Monitoring of commercial fish farms is normally done by a human diver, yet that can be disruptive for the animals, so Maarja Kruusmaa at the Norwegian University of Science and Technology and her associates wanted to check whether a robot could carry out the responsibility without agitating the fish to such an extent.

The scientists led a test in a sea cage in Norway containing 188,000 salmon. They filmed the salmon using a diver, a commercial underwater robot called the Argus Mini that propels itself with thrusters, and a smaller underwater robot called U-CAT, which utilizes flippers to swim.

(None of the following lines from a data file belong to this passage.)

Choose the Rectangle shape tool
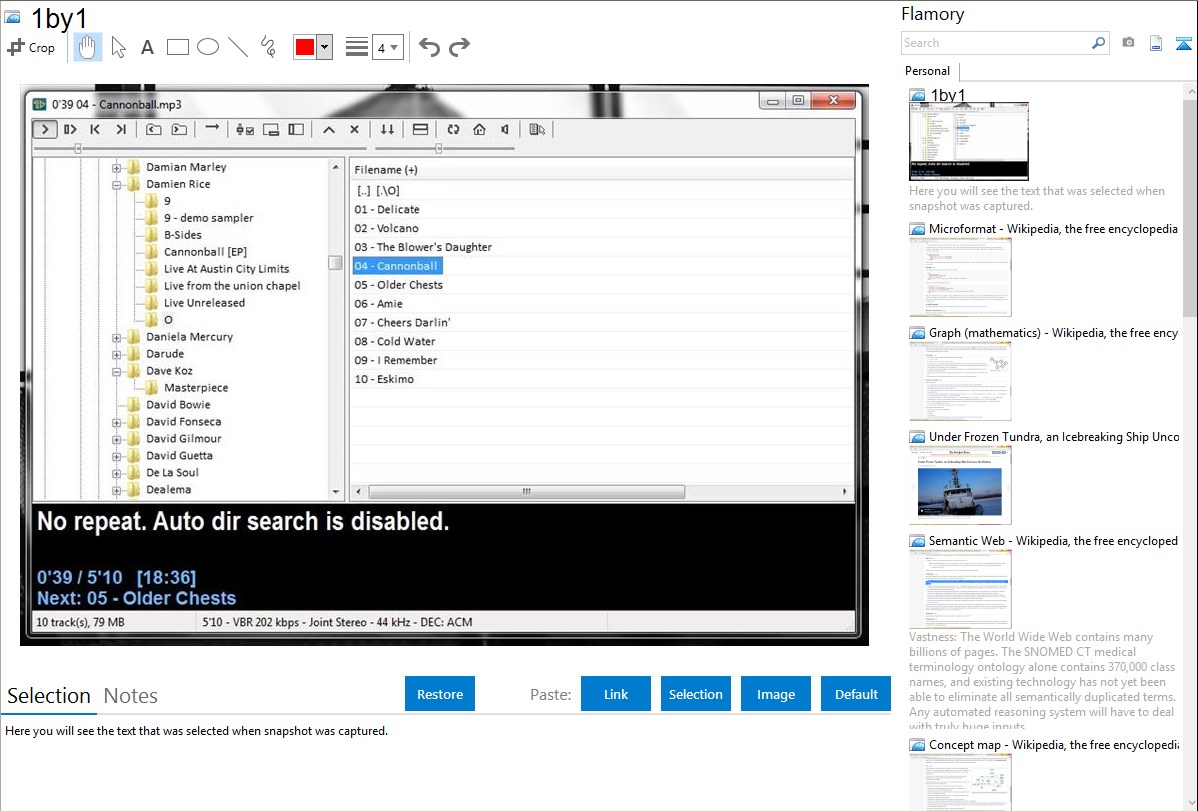The width and height of the screenshot is (1198, 811). coord(178,47)
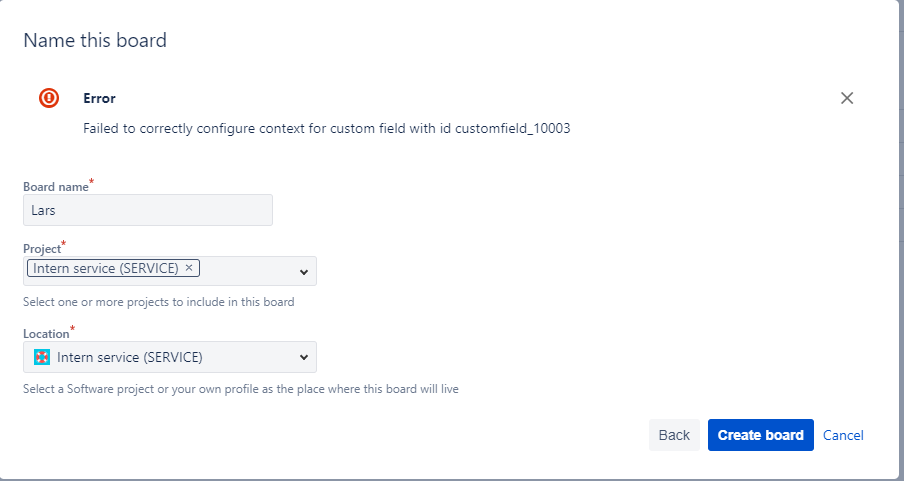Go to the previous step with Back
This screenshot has height=481, width=904.
pyautogui.click(x=674, y=435)
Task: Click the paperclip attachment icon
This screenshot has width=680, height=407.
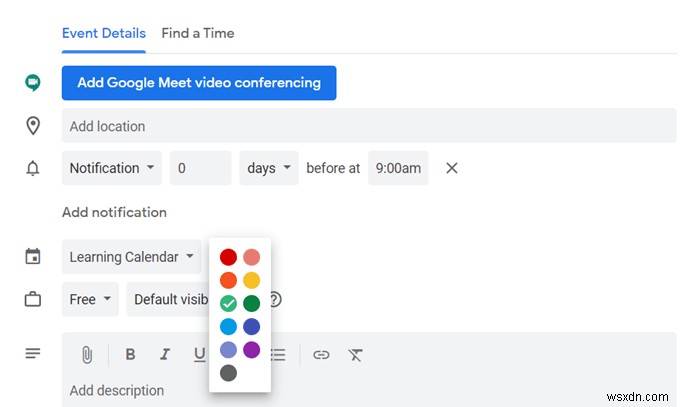Action: tap(87, 354)
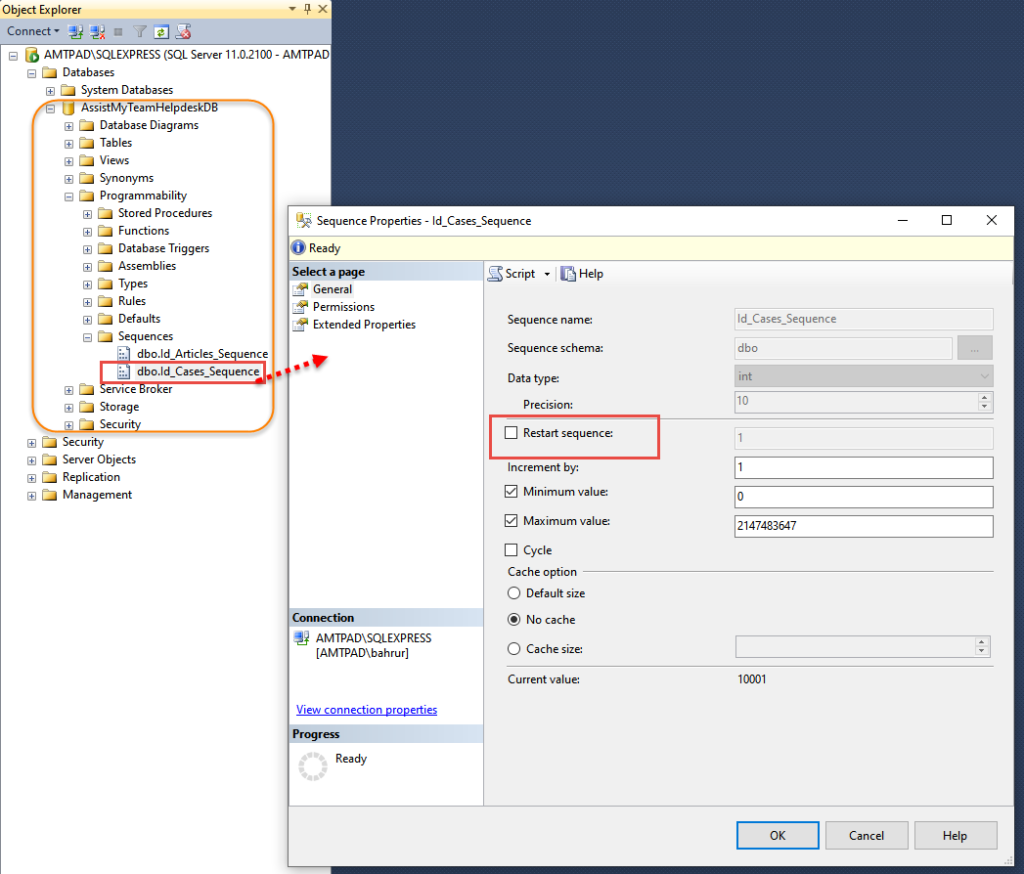Collapse the Programmability node

tap(68, 195)
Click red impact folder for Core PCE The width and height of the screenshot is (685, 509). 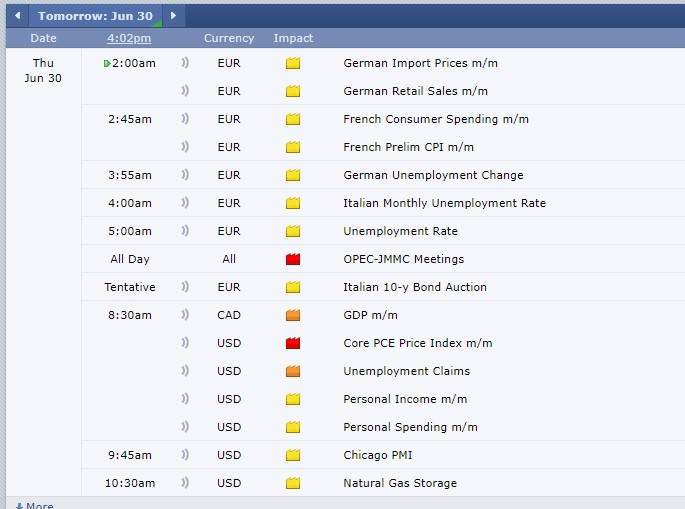293,343
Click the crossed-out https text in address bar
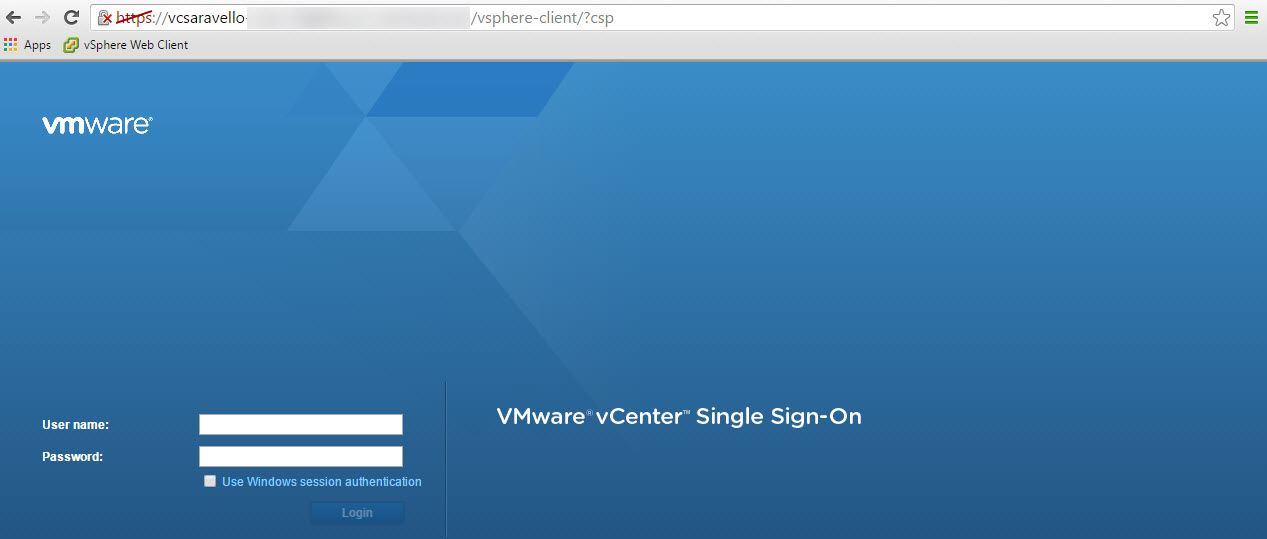 (133, 18)
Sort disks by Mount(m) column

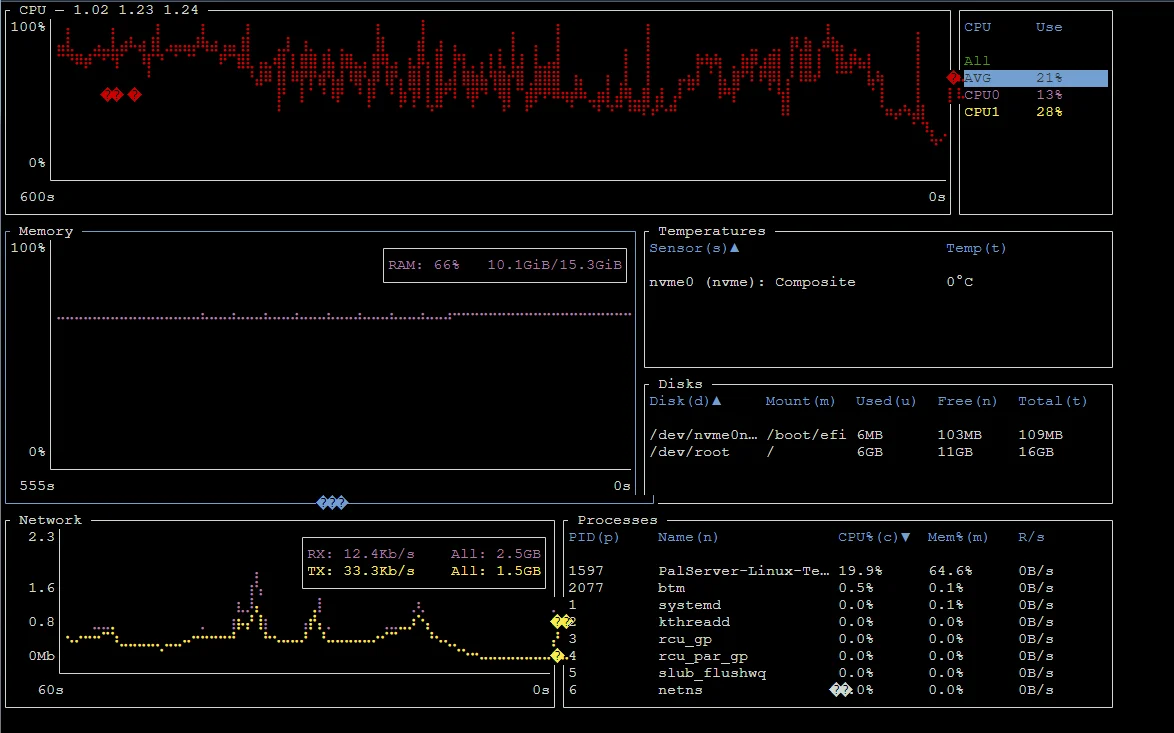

They used the footage to measure how close the salmon got to the diver or robots and how quickly they beat their tails, indicators of how much the fish were disturbed. The salmon drew nearer to U-CAT than the Argus Mini or the diver, and beat their tails slower around the small robot – just somewhat quicker than when there was no disruption at all. This was genuine whether or not the interruption was moving, how it was moved, the sound is created or it’s color.

“Size matters,” says Kruusmaa. Indeed, it is by all accounts the only thing that issues fundamentally to how the fish respond to an interloper. “You can make a very complicated robot that’s extremely quiet and has a smiley face and speaks a fish language, but that would be hugely costly and the fish don’t seem to care.”

This is significant, not as a result of moral considerations of whether the fish everyone eats lead good lives, yet also because other work has demonstrated that better welfare leads promptly a better return, Kruusmaa says. “The happier the fish are, the healthier the fish are, the better they eat, the better they grow, the fewer parasites they have and the less they get sick.”